Task goal =>
Answer these questions using the article below on China's aircraft carrier.
1. From which country did China acquire the derelict flattop Varyag?
2. On what date did the carrier begin fixed-wing flight operations?
3. Which Russian aircraft is the J-15 Flying Shark a reverse-engineered version of?

— START OF Text block —

China's aircraft carrier successfully launches its first jet fighters

China's aircraft carrier has launched and landed her first jet fighters, as shown in photos and videos released over the weekend of 24 November by Beijing's state media.

The milestone comes 14 years after the communist state acquired the derelict flattop Varyag from Ukraine, and nearly 18 months after the refurbished, rechristened Liaoning set sail from northern China.

With the commencement of fixed-wing flight operations on 23 November, China joins an exclusive club of just five other nations -- the US, Russia, France, India and Brazil -- that operate full-size carriers with fixed-wing planes.

Liaoning's first take-offs and landings represent an undeniable triumph for China's fast-growing navy. But Beijing still has a long way to go in learning how to use its new flattop and her jets.

China's first carrier-borne fighter is the J-15 Flying Shark, a reverse-engineered version of Russia's 1980s-vintage Su-33, enhanced with new avionics.

— END OF Text block —
— START OF Record excerpts —

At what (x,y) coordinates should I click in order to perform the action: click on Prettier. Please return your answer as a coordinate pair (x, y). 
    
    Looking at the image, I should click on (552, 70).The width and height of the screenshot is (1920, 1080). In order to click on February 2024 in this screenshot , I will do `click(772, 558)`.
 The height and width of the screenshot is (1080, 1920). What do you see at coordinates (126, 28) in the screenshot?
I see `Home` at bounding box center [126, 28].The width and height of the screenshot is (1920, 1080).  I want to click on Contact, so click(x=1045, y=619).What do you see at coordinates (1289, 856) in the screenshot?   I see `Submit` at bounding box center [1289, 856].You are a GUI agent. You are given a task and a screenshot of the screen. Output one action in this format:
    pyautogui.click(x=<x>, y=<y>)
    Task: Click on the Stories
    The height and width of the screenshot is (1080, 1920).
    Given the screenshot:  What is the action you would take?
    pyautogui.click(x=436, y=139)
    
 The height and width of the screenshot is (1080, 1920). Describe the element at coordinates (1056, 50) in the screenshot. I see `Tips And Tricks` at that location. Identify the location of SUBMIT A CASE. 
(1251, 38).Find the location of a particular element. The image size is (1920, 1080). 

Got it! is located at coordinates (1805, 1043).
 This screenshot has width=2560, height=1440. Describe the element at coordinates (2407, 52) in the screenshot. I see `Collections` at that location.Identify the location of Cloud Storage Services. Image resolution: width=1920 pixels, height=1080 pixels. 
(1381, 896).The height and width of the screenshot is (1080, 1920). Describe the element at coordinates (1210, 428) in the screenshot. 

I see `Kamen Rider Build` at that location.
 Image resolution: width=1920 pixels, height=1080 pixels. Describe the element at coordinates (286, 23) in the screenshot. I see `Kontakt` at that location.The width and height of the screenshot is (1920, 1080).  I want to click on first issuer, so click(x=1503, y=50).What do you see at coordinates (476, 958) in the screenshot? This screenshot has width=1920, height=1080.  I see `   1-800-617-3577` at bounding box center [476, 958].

— END OF Record excerpts —

Response =>
1. Ukraine
2. 23 November
3. The Su-33